• _WORK REQUEST_:
Please set down only the lines that run from the one containing "Image resolution: width=1568" to the end of the listing below, exactly as written.

[[ THE DATA open ]]

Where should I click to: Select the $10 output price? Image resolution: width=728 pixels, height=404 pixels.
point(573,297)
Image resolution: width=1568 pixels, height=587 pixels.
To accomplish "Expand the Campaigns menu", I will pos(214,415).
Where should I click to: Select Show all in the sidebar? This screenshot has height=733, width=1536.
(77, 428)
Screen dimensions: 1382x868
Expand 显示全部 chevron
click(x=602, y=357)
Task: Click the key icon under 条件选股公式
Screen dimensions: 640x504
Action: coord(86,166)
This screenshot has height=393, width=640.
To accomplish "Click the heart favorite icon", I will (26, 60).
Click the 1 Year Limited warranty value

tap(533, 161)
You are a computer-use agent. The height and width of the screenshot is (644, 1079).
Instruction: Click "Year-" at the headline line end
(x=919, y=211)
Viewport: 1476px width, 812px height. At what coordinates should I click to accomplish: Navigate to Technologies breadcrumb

[[ THE DATA closed ]]

• _ANSWER TO THIS TASK_:
Image resolution: width=1568 pixels, height=587 pixels.
To accomplish "Expand the Campaigns menu", I will pos(214,415).
Where should I click to: Select Show all in the sidebar? This screenshot has height=733, width=1536.
(77, 428)
Screen dimensions: 1382x868
Expand 显示全部 chevron
click(x=602, y=357)
Task: Click the key icon under 条件选股公式
Screen dimensions: 640x504
Action: coord(86,166)
This screenshot has height=393, width=640.
To accomplish "Click the heart favorite icon", I will (26, 60).
Click the 1 Year Limited warranty value

tap(533, 161)
You are a computer-use agent. The height and width of the screenshot is (644, 1079).
Instruction: Click "Year-" at the headline line end
(x=919, y=211)
Viewport: 1476px width, 812px height. At what coordinates should I click to accomplish: Navigate to Technologies breadcrumb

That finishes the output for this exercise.